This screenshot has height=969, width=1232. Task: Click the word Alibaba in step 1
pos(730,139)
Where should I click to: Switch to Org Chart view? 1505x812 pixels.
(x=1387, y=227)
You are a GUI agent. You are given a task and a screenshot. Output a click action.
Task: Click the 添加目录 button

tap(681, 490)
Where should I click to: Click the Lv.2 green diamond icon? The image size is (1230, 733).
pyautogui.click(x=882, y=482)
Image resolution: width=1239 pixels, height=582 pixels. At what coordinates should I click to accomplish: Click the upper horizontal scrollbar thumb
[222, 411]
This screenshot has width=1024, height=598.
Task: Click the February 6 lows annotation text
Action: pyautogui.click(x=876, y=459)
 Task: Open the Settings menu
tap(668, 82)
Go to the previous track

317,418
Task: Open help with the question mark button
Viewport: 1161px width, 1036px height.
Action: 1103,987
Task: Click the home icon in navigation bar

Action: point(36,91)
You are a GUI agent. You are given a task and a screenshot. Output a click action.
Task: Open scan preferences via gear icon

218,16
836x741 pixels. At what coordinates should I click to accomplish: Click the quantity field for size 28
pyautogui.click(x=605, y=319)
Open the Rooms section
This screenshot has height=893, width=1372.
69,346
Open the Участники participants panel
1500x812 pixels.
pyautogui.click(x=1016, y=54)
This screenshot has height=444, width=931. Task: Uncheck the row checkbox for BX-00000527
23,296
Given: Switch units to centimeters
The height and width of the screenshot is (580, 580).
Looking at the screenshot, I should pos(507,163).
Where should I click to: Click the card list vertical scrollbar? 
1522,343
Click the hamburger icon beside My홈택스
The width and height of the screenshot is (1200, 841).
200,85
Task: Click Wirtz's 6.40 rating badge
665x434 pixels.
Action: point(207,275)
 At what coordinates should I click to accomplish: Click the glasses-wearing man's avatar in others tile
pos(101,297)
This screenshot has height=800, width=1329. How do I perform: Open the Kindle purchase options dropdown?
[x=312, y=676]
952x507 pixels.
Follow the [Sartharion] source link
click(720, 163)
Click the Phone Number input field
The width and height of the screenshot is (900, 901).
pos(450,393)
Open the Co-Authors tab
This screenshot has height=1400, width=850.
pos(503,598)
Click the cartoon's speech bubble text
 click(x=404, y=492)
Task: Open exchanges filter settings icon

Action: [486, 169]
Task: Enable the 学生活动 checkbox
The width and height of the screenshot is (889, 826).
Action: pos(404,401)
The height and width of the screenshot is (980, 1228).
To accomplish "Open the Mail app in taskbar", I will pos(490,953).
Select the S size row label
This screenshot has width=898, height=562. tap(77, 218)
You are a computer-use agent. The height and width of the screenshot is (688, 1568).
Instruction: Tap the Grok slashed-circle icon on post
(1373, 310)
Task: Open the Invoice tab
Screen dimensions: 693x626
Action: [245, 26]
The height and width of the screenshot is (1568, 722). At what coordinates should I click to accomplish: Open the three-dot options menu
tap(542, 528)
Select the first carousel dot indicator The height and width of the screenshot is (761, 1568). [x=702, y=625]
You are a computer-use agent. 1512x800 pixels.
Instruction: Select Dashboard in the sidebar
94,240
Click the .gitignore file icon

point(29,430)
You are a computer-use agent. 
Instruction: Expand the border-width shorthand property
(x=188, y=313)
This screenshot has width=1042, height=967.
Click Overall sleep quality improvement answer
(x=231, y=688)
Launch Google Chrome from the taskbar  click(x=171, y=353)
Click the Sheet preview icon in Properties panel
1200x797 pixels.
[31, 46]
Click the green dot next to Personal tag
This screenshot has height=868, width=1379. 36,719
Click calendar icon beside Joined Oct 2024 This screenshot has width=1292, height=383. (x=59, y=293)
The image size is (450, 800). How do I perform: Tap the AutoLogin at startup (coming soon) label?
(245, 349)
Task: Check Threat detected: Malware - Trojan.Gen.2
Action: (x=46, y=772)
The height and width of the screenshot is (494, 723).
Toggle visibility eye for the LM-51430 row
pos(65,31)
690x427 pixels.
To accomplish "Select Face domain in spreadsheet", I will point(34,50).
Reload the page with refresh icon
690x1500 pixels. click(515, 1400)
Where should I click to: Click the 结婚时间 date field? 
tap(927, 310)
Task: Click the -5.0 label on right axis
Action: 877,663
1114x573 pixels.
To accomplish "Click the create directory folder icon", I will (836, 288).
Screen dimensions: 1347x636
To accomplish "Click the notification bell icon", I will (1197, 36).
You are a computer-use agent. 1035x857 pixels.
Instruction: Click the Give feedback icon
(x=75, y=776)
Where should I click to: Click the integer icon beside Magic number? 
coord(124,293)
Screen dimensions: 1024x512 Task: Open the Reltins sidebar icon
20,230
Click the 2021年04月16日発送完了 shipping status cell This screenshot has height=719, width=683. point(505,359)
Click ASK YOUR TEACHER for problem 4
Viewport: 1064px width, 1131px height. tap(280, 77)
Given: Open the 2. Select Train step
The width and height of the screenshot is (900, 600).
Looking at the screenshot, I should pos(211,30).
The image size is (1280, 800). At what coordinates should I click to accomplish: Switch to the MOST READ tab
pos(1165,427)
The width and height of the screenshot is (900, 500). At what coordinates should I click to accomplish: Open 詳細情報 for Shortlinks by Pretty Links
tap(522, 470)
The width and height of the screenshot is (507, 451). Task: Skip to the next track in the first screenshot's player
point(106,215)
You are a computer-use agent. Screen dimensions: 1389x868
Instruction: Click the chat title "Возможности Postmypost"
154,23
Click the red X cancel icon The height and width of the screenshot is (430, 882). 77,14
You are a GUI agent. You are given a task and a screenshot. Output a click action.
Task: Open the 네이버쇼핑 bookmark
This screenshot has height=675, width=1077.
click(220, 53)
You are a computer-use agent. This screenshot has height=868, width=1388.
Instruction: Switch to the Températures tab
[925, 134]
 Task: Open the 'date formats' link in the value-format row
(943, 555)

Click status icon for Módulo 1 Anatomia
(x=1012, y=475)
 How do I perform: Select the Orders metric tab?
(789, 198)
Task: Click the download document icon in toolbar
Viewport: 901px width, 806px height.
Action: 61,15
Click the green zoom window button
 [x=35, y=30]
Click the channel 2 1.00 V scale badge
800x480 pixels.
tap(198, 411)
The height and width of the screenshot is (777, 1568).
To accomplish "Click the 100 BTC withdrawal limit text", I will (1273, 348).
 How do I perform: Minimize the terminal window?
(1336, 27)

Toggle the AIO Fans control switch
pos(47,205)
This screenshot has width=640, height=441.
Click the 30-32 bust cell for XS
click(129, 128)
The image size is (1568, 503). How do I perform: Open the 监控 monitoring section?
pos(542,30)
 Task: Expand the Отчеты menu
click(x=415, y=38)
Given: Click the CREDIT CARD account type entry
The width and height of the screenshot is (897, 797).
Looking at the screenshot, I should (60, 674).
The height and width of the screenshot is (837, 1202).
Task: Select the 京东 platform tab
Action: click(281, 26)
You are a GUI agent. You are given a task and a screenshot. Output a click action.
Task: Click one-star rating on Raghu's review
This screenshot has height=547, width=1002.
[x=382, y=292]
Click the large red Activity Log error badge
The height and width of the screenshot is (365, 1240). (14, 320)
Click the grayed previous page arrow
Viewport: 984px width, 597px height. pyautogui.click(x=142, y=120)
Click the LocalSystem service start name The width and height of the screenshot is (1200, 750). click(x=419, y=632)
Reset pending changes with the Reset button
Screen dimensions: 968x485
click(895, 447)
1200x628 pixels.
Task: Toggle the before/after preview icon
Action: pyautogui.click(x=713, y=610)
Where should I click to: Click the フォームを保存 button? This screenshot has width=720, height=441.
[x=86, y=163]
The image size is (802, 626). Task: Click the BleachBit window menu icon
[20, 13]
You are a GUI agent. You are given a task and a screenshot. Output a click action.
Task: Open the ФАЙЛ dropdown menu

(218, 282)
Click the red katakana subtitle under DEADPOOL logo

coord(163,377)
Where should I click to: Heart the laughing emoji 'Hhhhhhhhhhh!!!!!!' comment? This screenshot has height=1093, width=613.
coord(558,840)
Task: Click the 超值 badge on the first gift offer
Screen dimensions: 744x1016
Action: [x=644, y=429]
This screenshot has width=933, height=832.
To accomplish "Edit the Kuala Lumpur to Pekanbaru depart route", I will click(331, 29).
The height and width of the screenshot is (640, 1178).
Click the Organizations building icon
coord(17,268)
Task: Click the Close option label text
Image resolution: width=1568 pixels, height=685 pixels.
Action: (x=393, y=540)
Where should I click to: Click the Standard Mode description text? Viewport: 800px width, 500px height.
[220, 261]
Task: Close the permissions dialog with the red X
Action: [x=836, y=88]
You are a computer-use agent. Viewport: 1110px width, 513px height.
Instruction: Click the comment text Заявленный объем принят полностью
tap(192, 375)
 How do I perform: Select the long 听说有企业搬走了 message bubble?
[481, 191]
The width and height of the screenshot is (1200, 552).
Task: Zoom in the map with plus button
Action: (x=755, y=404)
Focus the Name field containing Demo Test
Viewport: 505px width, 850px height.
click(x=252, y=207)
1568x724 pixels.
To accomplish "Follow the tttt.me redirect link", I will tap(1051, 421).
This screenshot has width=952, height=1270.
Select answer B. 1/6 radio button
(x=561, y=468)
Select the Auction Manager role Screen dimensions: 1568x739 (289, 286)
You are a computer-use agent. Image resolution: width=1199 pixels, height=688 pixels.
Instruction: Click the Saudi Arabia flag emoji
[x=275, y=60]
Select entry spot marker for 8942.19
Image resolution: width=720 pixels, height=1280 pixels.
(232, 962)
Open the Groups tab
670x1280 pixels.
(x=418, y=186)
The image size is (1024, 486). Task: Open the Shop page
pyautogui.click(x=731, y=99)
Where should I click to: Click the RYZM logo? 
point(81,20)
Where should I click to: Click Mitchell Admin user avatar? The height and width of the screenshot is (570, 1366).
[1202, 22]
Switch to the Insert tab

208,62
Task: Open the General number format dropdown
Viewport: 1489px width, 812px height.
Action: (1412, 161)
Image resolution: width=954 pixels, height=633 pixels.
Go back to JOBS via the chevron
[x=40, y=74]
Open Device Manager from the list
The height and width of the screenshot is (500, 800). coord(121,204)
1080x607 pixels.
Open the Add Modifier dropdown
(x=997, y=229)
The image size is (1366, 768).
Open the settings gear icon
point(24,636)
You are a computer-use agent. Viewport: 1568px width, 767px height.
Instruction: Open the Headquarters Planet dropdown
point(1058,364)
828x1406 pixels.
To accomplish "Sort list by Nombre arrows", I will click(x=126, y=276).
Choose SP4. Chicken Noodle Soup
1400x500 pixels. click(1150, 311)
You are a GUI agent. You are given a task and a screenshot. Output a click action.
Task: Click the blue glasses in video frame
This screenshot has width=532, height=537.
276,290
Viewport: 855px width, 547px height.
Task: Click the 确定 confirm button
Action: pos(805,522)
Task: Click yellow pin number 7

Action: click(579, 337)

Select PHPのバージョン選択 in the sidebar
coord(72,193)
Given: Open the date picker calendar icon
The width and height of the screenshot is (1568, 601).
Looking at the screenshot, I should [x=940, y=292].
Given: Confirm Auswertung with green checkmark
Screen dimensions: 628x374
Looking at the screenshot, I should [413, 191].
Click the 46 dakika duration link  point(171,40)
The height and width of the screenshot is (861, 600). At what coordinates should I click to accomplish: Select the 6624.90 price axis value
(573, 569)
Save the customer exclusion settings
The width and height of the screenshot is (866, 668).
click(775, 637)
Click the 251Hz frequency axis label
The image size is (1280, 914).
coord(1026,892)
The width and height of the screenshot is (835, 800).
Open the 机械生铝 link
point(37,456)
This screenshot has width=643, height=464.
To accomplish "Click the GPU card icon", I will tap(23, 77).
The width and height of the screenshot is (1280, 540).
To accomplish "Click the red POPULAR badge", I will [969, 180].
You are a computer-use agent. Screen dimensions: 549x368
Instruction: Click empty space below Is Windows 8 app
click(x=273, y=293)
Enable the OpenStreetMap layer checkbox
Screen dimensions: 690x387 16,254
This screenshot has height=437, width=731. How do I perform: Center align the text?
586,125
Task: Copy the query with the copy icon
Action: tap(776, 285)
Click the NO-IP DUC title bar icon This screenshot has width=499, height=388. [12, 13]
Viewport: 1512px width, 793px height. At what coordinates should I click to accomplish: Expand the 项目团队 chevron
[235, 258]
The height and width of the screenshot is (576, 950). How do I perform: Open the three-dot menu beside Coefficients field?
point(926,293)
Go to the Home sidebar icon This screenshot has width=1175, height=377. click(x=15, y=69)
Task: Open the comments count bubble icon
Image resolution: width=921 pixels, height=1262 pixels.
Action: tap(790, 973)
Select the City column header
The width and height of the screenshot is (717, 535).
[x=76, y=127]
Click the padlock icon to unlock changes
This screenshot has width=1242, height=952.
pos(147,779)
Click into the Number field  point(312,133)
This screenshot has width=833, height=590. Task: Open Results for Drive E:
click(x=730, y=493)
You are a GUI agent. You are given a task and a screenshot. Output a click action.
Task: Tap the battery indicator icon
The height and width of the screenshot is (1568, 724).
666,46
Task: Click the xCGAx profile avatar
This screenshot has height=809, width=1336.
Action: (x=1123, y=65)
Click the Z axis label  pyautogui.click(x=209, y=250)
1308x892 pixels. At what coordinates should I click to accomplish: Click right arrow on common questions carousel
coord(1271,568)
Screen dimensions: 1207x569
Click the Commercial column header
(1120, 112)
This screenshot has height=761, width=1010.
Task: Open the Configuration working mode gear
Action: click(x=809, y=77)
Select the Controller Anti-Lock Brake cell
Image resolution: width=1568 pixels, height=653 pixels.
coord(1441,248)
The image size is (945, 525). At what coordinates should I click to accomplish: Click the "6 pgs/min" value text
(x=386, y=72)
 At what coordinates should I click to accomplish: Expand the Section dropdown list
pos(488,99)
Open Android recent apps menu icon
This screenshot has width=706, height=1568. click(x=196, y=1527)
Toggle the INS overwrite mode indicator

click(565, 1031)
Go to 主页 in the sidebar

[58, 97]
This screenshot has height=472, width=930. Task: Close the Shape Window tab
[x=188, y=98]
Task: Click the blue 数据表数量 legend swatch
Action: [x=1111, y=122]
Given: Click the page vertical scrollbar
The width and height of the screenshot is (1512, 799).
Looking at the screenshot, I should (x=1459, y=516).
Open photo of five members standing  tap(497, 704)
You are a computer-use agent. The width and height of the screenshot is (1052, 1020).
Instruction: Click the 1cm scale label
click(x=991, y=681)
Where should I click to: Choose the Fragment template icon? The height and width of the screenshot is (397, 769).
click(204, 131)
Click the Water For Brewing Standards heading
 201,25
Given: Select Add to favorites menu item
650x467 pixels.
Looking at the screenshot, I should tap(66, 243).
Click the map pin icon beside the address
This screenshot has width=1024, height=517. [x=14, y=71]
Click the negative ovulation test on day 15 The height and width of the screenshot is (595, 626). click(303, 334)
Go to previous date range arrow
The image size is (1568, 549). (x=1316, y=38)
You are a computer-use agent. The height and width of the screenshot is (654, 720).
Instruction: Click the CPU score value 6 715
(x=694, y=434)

Work to be completed: Scan the material above for lines holding "taskbar" and copy each of them.

Answer to the exercise:
To accomplish "Open the Mail app in taskbar", I will pos(490,953).
Launch Google Chrome from the taskbar  click(x=171, y=353)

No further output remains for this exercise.